All of these issues are amplified in developing countries where access to basic financial services are even more limited and government institutions are a lot more corrupt. But there is hope, because the same meritocratic and open approach to financial services that was pioneered by Bitcoin is now being applied to everything from fiat currencies to banking. Argentinians fed up with endless government defaults and devaluations could now save in a dollar-denominated stablecoin called Dai, and expats who are often can’t use banks will soon have much better remittance options, including Libra.
Further out on the horizon are protocols for borrowing, lending and investing. Not just in crypto, but tokenized versions of every other asset class, from gold to real estate to collectible art. Such products are not available to the vast majority of people today, due to a tragic mix of poor infrastructure and bad policy. This lack of access has been a prime contributor to the explosion in the wealth gap over the past decade, and when combined with the other types of discrimination inherent to our financial system, form a de facto conspiracy by economic elites to make sure nobody else catches up to them.
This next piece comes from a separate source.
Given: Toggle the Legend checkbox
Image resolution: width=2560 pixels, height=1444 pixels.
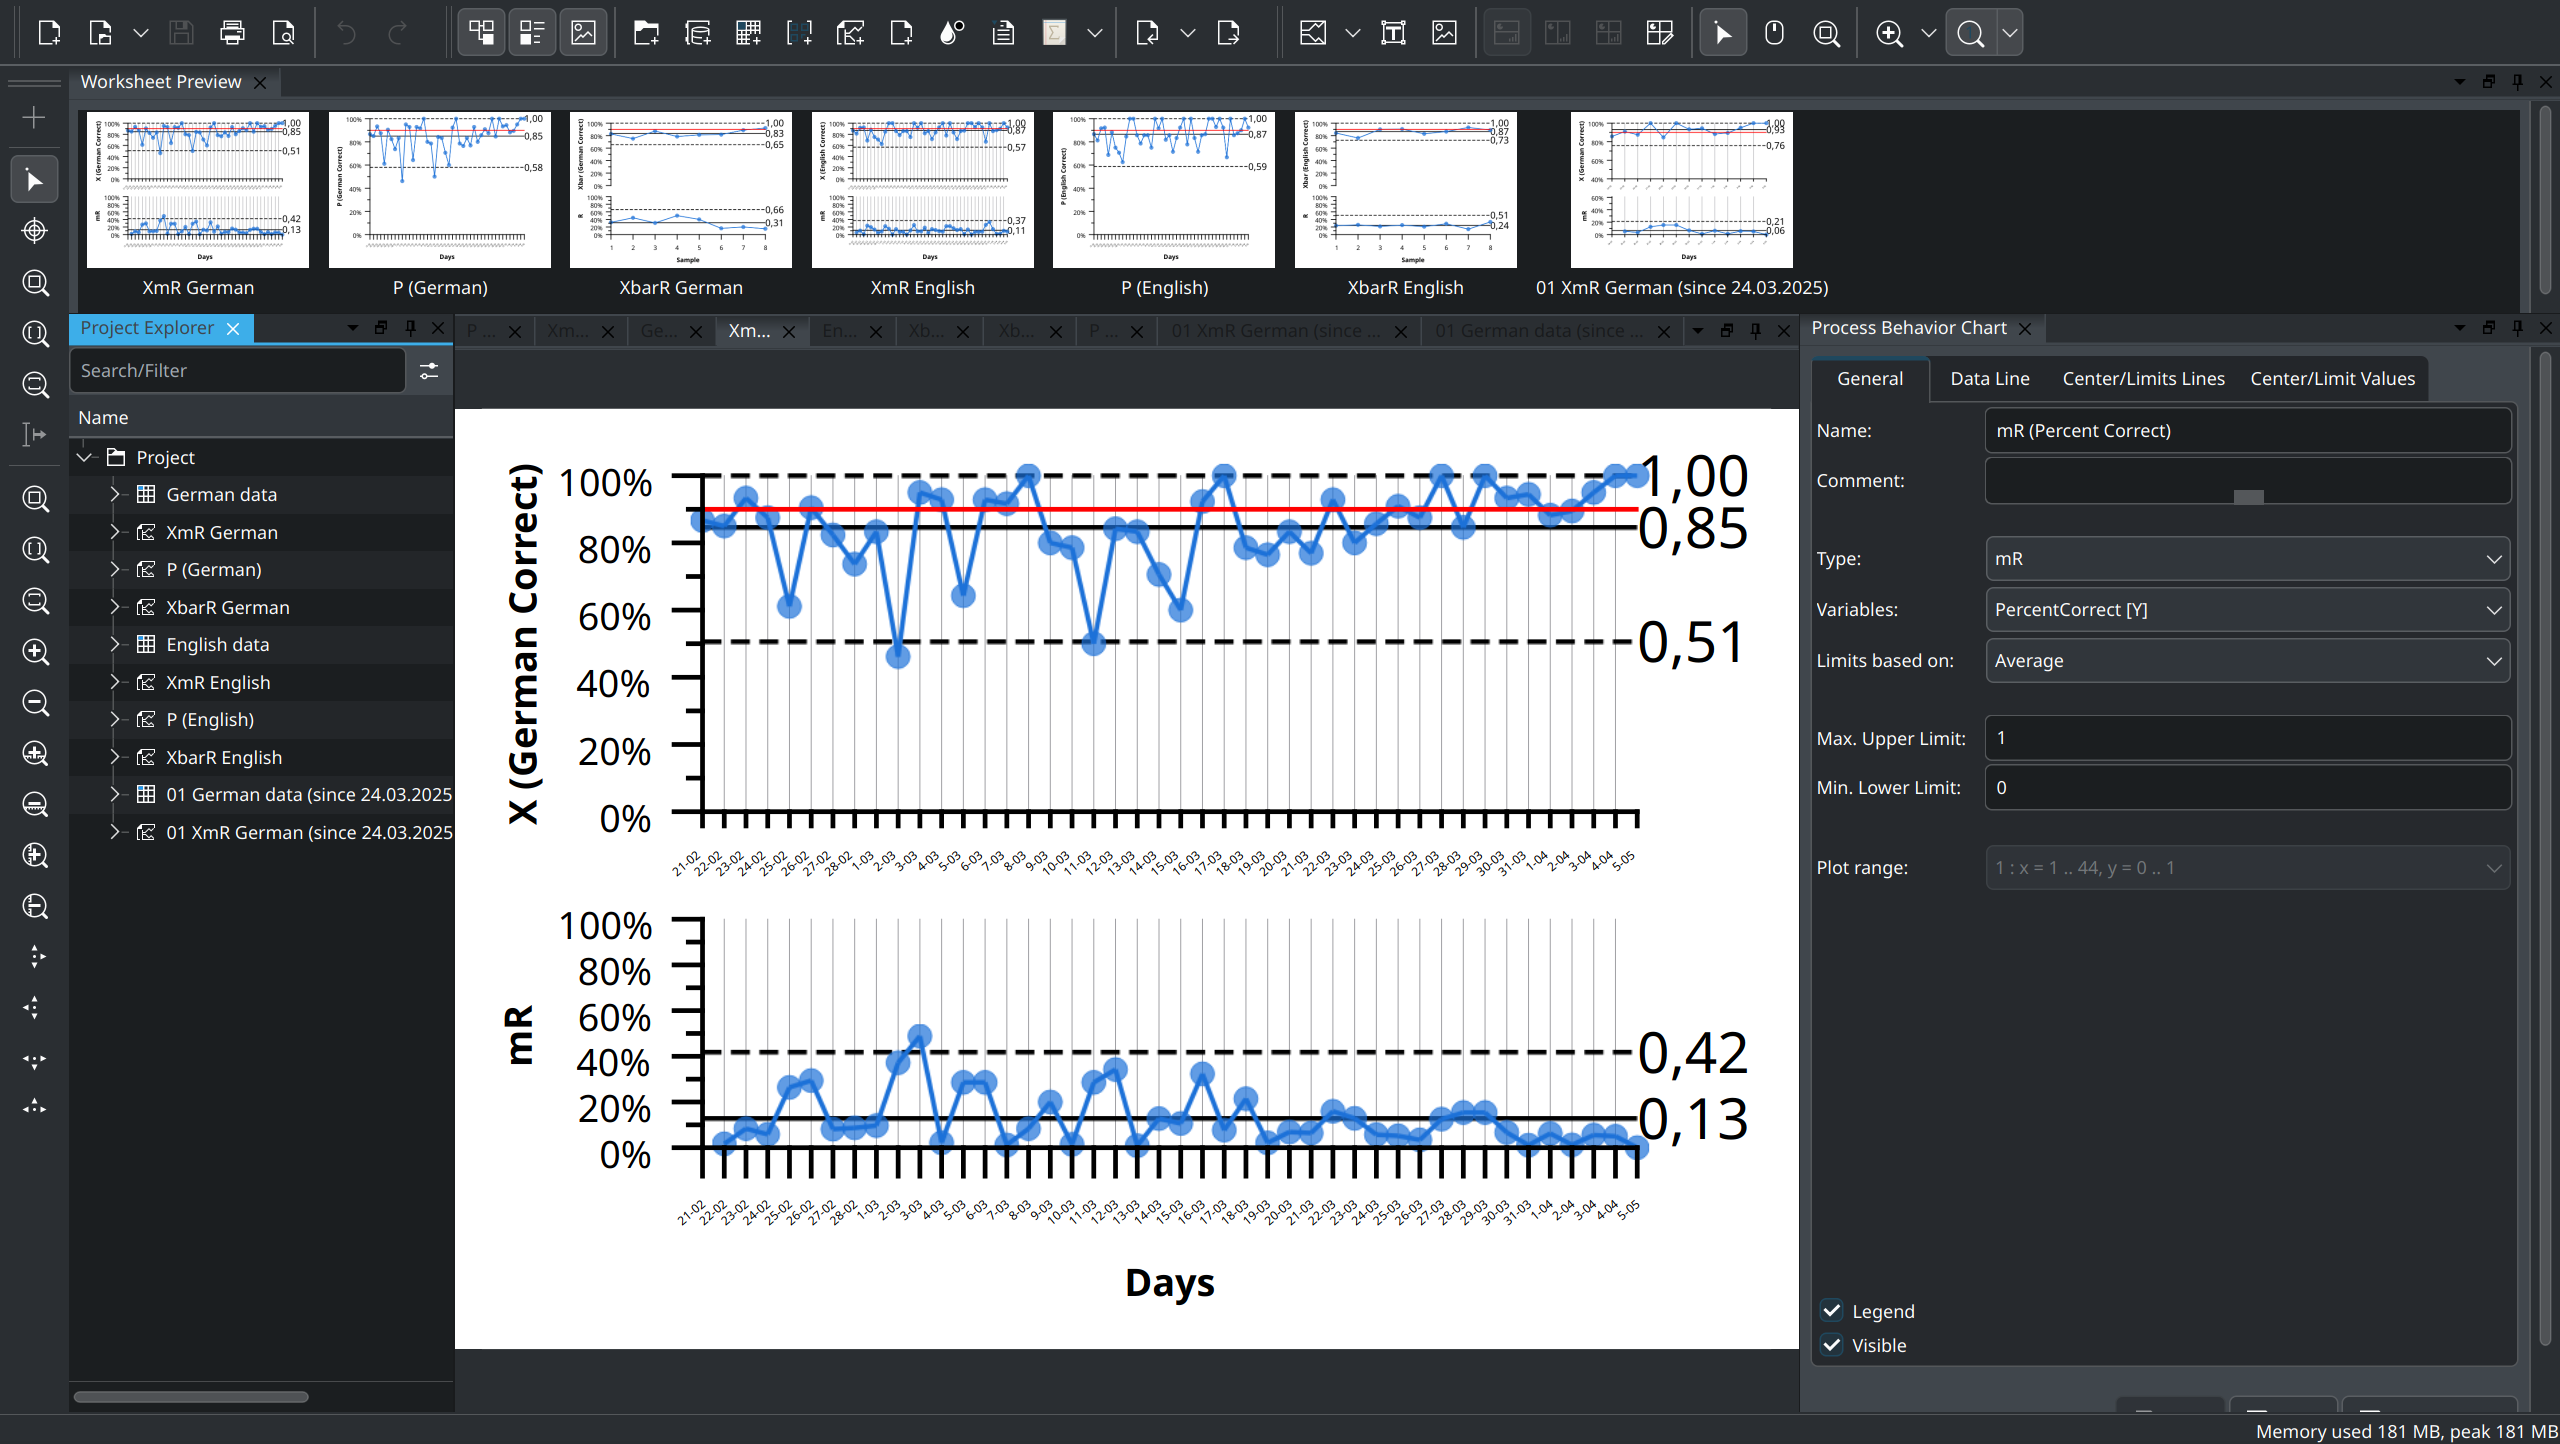Looking at the screenshot, I should click(x=1832, y=1311).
Put differently, the New York Stock Exchange, Sotheby’s and the SEC are not about to make investing a universal right, but the Ethereum blockchain just might.
I don’t mean to exaggerate the benefits as they stand today. Bitcoin is still too small to make a difference and stablecoins and other forms of tokens are too new to make a dent. But they represent a new way of doing things, one that is superior along the axis that society increasingly cares about, such as equal treatment and universal access. Bringing that vision to the masses will take a lot more doing, and some of it will have to be done by companies like Coinbase. So Brian Armstrong was correct. The company can have a much greater impact on social justice by focusing on its core mission. As can everyone else in crypto.